— Exercise —
Please take the records that follow and repeat exactly the lines starting with the line with "Click the Token Endpoint label" and going on through the line with "Task: Collapse the Rating filter section".

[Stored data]
__________________________________________________

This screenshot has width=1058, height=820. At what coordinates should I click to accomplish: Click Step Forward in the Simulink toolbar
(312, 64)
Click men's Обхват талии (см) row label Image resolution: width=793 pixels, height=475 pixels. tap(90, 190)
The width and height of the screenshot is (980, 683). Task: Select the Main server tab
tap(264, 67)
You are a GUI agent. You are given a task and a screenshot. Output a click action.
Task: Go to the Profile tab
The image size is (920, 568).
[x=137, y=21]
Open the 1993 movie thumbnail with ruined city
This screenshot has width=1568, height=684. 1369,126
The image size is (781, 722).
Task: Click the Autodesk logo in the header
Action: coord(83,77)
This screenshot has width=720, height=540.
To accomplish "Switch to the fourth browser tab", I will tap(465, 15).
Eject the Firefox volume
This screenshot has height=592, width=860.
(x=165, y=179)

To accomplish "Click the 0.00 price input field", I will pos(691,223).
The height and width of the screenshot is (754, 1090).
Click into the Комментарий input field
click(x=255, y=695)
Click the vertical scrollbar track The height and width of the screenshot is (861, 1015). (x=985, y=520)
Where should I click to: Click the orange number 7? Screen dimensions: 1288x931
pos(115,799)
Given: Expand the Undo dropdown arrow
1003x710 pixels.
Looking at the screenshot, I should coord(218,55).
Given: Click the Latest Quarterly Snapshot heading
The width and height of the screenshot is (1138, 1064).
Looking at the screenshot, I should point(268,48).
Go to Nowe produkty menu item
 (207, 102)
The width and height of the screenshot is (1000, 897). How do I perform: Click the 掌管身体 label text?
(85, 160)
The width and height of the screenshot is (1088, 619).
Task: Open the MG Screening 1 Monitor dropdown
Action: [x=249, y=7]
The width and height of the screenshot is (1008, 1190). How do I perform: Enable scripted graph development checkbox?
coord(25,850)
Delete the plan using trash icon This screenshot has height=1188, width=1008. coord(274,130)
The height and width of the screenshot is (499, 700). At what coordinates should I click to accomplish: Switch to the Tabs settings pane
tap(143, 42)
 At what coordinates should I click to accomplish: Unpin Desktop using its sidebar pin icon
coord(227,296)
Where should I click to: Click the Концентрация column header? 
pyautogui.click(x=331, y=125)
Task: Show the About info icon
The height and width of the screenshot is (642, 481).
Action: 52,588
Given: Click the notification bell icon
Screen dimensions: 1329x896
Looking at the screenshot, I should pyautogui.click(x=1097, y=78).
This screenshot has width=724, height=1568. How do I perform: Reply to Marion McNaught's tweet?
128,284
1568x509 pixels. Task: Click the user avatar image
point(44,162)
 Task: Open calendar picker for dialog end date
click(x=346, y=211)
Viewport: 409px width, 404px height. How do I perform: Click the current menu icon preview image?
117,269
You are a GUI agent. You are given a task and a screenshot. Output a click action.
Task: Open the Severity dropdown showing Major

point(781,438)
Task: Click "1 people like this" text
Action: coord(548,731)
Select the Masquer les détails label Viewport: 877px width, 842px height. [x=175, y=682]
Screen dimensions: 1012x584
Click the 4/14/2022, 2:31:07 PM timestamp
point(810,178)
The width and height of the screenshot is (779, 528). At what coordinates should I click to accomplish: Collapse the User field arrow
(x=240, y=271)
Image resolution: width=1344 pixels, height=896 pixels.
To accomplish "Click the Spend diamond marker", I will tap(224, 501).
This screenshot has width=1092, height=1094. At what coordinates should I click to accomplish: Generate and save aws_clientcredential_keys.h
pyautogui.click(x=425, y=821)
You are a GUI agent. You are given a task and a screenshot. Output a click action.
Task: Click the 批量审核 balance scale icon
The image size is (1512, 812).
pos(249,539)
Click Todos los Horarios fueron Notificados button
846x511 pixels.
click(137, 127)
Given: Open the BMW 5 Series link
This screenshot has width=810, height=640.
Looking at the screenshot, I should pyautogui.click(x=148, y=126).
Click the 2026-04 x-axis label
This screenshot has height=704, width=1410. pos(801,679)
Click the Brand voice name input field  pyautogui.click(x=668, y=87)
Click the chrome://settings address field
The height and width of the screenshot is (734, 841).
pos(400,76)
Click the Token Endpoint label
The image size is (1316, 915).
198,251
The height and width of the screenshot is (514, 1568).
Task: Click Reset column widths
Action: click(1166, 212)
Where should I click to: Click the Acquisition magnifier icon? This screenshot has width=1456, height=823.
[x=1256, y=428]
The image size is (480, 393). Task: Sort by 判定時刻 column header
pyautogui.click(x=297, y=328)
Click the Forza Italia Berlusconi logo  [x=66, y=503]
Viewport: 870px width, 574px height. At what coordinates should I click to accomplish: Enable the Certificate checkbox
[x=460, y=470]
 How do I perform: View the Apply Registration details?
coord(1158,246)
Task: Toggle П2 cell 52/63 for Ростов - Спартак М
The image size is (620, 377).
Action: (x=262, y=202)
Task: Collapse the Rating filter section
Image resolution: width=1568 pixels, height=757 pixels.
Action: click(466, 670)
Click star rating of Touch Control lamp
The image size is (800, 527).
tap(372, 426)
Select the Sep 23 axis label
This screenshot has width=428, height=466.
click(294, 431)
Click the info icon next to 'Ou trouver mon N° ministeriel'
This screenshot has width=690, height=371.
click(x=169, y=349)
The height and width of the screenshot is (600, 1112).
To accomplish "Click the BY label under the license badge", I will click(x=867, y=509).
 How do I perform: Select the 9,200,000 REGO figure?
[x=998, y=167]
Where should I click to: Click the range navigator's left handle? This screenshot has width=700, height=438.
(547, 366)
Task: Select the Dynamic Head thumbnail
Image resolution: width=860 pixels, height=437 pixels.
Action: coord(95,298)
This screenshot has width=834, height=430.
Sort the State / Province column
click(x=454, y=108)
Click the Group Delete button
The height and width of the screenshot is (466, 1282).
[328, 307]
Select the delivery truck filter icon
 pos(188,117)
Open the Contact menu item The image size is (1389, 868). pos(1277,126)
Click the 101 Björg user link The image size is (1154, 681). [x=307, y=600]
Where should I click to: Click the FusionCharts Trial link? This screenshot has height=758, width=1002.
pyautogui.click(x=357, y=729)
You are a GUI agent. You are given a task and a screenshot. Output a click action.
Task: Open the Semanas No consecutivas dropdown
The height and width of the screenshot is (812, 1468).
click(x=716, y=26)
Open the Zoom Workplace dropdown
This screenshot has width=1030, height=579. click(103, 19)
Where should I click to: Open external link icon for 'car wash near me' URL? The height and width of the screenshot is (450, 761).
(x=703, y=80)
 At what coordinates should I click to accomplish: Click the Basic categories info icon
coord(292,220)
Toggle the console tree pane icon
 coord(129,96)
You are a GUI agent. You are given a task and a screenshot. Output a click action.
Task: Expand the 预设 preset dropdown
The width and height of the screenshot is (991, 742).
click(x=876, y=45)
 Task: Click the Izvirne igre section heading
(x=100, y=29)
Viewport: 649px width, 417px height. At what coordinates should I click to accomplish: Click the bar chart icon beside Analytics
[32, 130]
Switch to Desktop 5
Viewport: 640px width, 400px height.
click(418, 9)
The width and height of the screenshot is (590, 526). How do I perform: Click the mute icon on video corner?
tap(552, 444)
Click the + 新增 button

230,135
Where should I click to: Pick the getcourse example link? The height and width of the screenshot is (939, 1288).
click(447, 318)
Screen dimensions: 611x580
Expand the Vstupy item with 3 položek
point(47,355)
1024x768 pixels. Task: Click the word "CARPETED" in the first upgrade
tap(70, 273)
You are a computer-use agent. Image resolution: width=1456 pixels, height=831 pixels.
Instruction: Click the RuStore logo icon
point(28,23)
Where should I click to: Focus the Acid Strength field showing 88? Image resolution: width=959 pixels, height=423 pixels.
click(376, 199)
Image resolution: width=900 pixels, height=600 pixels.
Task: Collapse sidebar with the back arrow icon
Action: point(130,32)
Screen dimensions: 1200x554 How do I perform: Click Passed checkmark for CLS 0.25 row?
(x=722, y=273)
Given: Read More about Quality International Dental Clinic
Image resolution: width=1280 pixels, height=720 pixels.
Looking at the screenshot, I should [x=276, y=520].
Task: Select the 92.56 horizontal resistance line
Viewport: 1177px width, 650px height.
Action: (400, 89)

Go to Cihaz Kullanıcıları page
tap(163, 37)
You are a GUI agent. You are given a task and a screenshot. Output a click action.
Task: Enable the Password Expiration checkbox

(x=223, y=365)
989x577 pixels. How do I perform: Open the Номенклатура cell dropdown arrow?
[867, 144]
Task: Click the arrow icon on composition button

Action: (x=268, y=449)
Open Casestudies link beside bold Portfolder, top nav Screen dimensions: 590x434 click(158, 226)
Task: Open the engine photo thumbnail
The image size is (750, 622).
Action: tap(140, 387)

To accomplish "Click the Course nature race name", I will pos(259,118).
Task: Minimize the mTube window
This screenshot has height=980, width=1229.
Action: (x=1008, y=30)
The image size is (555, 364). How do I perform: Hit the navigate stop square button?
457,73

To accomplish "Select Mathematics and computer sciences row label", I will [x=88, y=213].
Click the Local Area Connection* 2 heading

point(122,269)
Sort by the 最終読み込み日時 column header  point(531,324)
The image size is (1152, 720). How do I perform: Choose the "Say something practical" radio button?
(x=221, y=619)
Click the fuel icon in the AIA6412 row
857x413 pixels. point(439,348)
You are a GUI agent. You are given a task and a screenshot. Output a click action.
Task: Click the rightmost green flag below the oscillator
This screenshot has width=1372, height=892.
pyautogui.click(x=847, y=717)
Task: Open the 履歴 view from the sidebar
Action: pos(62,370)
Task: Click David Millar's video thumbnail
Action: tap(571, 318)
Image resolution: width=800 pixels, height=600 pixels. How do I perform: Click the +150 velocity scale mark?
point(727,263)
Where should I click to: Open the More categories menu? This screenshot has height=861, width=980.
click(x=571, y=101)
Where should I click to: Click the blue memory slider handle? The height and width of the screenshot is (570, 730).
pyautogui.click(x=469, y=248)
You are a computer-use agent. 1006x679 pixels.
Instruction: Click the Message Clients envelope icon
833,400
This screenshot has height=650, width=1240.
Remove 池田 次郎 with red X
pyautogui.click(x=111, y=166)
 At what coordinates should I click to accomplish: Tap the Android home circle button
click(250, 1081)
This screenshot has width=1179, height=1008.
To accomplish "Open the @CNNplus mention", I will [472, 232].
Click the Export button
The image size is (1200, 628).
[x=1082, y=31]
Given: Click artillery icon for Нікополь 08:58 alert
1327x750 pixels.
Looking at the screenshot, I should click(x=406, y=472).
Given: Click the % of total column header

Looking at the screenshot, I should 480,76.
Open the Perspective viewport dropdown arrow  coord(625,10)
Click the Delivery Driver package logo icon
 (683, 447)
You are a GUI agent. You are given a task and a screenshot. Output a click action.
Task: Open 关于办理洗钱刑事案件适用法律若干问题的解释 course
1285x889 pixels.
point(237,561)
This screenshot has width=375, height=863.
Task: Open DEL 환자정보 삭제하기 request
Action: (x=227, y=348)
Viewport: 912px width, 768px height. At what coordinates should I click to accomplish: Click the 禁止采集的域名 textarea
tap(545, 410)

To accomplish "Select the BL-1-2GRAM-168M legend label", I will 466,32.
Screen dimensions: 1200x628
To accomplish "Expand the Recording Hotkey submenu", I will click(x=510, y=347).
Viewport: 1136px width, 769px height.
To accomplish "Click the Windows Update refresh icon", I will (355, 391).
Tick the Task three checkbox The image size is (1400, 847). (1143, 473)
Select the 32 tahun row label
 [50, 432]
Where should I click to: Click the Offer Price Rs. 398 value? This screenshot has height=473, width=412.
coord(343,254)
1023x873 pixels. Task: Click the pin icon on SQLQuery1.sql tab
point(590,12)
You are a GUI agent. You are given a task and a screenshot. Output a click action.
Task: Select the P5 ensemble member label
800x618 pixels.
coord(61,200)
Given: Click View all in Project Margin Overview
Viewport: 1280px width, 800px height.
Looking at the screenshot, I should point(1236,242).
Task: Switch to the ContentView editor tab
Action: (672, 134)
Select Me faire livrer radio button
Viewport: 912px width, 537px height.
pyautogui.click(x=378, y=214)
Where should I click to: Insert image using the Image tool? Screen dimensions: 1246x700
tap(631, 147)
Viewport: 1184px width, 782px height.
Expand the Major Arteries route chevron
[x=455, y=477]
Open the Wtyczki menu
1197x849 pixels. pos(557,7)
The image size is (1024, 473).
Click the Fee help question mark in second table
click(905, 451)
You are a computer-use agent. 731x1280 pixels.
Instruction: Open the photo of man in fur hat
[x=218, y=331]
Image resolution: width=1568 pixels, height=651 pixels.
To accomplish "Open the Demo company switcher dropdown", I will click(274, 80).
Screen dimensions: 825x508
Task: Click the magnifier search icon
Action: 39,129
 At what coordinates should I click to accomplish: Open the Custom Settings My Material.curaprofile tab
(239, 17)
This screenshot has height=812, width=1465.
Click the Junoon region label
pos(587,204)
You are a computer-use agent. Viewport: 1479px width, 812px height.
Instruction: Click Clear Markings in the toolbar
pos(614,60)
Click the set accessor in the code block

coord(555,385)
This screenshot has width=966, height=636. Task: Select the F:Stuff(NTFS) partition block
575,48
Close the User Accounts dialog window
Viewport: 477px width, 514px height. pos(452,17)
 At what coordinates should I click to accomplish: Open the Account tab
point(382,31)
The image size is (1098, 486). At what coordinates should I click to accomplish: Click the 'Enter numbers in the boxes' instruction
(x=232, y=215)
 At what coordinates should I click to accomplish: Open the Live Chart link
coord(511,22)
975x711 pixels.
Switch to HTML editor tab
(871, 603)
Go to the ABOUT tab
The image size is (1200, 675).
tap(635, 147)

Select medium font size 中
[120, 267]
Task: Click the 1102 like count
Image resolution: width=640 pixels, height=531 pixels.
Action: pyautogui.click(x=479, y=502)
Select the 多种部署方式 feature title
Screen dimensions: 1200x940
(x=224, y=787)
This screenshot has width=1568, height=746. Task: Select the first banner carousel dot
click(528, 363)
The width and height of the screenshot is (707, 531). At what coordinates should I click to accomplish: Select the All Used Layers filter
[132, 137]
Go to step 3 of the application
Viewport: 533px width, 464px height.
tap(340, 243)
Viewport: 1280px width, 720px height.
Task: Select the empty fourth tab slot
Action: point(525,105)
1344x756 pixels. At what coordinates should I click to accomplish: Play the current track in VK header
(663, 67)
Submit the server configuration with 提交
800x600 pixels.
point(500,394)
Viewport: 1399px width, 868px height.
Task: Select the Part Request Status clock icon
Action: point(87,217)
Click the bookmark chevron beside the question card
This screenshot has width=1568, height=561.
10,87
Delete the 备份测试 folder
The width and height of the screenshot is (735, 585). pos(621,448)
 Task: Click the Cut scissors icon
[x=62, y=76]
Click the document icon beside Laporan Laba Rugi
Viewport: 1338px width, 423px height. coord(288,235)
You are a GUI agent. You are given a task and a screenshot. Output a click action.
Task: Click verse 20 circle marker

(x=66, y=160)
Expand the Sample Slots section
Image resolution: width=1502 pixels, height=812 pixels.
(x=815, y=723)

__________________________________________________

— Answer to this exercise —
Click the Token Endpoint label
The image size is (1316, 915).
198,251
The height and width of the screenshot is (514, 1568).
Task: Click Reset column widths
Action: click(1166, 212)
Where should I click to: Click the Acquisition magnifier icon? This screenshot has width=1456, height=823.
[x=1256, y=428]
The image size is (480, 393). Task: Sort by 判定時刻 column header
pyautogui.click(x=297, y=328)
Click the Forza Italia Berlusconi logo  [x=66, y=503]
Viewport: 870px width, 574px height. At what coordinates should I click to accomplish: Enable the Certificate checkbox
[x=460, y=470]
 How do I perform: View the Apply Registration details?
coord(1158,246)
Task: Toggle П2 cell 52/63 for Ростов - Спартак М
The image size is (620, 377).
Action: (x=262, y=202)
Task: Collapse the Rating filter section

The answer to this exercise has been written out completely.